Meutya menjelaskan pemerintah menerapkan pendekatan berbasis risiko (risk based approach) agar setiap platform tidak hanya membatasi akses anak, tetapi juga melakukan perbaikan sistem dan layanan yang lebih ramah bagi pengguna usia anak.

“Kita tidak hanya menunda akses anak saja, tapi kita juga ingin ada perubahan perilaku dari platform. Jadi kita membuat aturannya itu berdasarkan risiko atau risk based,” katanya.

Saat ini, Kementerian Komunikasi dan Digital masih memeriksa seluruh dokumen yang telah disampaikan platform. Hasil evaluasi nantinya akan menjadi dasar penetapan profil risiko yang akan diumumkan kepada publik.

“Kita saat ini tengah memeriksa berkas dari seluruh platform yang sudah masuk itu untuk menilai apakah ini risiko tinggi atau tidak,” ujar Meutya.

Ia menegaskan keberhasilan penerapan PP TUNAS membutuhkan dukungan seluruh pihak, mulai dari pemerintah, platform digital, orang tua, media, hingga masyarakat agar tercipta ruang digital yang lebih aman bagi anak-anak Indonesia.

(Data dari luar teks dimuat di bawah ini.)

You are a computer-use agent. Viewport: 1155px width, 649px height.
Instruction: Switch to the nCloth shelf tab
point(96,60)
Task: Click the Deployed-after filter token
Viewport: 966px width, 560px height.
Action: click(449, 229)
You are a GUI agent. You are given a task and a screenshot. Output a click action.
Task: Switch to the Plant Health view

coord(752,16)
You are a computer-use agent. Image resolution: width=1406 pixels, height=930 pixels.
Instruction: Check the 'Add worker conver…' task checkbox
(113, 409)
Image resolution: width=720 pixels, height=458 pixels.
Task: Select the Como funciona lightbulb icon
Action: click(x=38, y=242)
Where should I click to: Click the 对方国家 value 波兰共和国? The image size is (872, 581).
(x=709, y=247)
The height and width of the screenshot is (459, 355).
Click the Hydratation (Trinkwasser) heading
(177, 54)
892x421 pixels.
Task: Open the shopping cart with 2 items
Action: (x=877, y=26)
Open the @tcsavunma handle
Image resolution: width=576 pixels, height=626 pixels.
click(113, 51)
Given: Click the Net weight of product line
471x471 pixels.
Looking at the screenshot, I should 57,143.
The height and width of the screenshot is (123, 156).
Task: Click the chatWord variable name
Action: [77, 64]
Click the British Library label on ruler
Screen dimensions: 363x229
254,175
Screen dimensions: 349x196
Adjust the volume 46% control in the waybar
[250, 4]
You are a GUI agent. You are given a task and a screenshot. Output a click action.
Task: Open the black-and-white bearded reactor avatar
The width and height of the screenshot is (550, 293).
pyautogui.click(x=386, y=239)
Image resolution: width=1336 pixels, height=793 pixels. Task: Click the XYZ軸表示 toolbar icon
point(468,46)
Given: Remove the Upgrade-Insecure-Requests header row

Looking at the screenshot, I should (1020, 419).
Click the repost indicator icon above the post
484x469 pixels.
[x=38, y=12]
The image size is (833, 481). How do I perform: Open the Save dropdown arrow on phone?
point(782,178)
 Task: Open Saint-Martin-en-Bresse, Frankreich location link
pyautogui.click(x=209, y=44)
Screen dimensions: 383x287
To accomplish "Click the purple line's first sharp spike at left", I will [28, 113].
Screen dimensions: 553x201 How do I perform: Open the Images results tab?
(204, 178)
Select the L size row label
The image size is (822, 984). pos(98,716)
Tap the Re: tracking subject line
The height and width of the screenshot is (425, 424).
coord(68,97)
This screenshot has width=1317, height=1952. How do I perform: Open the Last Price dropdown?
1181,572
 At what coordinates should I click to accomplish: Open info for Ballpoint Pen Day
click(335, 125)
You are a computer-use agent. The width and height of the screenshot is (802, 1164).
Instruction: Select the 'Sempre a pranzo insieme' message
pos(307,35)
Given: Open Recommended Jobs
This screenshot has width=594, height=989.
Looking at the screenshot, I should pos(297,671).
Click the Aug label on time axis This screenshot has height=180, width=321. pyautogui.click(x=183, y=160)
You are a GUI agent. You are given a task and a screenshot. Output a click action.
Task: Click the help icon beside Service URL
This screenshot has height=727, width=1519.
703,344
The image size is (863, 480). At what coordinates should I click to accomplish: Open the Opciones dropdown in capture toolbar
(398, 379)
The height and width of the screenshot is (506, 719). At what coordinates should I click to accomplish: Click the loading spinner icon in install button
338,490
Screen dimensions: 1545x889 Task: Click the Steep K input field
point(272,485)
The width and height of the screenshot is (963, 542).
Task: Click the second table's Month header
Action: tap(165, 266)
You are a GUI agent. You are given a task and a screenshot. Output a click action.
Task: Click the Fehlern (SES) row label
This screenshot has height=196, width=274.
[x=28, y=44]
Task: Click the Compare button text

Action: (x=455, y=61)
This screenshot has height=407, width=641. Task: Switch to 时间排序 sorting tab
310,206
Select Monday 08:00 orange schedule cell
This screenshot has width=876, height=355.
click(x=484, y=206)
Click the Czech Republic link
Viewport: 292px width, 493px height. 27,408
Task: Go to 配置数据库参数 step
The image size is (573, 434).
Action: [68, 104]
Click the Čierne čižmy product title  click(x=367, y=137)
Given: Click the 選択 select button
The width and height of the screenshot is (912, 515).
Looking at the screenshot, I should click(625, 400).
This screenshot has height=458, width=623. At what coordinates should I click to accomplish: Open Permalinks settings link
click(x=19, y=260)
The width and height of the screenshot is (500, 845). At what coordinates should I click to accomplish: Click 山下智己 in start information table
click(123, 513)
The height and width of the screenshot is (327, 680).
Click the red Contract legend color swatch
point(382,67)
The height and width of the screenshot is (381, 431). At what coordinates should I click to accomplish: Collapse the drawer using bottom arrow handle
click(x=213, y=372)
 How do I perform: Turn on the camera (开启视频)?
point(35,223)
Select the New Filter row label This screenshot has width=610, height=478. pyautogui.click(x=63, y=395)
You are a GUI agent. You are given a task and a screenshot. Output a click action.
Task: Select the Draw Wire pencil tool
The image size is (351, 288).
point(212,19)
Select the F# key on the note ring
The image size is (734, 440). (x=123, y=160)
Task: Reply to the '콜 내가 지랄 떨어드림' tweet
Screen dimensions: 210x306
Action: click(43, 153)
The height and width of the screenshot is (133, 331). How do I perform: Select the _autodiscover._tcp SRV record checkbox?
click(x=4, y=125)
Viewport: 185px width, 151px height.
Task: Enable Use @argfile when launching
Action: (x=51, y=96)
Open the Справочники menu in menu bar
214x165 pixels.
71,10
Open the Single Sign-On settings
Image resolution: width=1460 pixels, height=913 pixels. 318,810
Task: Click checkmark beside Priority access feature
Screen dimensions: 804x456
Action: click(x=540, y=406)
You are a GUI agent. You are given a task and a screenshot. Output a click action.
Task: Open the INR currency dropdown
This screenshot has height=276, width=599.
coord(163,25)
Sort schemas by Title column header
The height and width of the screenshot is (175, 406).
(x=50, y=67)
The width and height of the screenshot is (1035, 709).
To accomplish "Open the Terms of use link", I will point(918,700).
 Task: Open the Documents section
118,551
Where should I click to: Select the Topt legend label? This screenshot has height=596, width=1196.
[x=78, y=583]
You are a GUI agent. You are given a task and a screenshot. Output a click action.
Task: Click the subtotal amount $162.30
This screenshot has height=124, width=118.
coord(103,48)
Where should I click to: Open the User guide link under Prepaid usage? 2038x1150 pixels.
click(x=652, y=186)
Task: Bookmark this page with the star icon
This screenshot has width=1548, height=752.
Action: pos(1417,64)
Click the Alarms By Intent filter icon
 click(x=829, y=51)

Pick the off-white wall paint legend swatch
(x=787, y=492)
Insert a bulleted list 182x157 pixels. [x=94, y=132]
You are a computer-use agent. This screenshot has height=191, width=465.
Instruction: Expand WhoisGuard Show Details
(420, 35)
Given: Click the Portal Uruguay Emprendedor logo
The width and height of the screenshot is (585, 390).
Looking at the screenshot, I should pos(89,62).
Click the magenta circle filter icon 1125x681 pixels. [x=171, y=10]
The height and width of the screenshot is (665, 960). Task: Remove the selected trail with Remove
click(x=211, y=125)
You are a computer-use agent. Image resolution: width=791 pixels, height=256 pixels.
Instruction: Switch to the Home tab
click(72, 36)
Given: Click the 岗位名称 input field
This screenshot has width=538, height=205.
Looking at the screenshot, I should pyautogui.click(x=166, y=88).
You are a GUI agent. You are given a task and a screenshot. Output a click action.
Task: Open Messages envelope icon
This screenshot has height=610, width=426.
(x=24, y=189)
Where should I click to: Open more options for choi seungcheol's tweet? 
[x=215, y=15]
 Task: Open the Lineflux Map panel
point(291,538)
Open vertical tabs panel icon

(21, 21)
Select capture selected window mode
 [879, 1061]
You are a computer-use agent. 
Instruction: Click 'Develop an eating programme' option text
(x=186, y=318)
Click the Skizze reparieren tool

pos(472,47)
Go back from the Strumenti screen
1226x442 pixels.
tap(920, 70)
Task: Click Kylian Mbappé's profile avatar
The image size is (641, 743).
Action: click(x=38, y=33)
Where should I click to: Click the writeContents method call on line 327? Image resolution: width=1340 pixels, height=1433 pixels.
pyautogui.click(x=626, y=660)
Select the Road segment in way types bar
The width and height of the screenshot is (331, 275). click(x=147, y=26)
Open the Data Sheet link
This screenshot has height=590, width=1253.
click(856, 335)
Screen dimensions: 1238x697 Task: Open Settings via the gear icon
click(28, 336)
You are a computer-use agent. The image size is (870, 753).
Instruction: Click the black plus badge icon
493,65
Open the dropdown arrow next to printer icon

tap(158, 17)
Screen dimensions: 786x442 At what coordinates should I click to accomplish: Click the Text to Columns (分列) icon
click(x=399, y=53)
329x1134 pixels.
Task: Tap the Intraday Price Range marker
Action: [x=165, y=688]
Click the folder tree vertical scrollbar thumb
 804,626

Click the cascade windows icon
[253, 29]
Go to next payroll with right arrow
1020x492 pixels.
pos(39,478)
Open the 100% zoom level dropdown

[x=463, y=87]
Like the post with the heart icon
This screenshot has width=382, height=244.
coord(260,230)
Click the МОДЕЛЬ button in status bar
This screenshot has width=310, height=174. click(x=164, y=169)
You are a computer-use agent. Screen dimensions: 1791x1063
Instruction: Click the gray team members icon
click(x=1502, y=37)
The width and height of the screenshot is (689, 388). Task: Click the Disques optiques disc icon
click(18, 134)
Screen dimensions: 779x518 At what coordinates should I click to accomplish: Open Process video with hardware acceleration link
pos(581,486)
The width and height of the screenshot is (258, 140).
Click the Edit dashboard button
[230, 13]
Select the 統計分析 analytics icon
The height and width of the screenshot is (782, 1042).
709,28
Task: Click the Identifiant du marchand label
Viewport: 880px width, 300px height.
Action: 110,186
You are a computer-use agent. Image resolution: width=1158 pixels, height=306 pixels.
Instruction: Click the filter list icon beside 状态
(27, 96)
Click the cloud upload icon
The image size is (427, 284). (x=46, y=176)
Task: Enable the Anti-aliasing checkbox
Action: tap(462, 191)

Dalam kesempatan tersebut, Meutya juga mengapresiasi penyelenggaraan Pameran Foto Jurnalistik Antara bertajuk Perisai Tunas. Menurutnya, pameran tersebut mampu menggambarkan berbagai perubahan positif setelah implementasi PP TUNAS, termasuk meningkatnya kesadaran masyarakat dan upaya sekolah dalam membatasi penggunaan gawai selama proses belajar.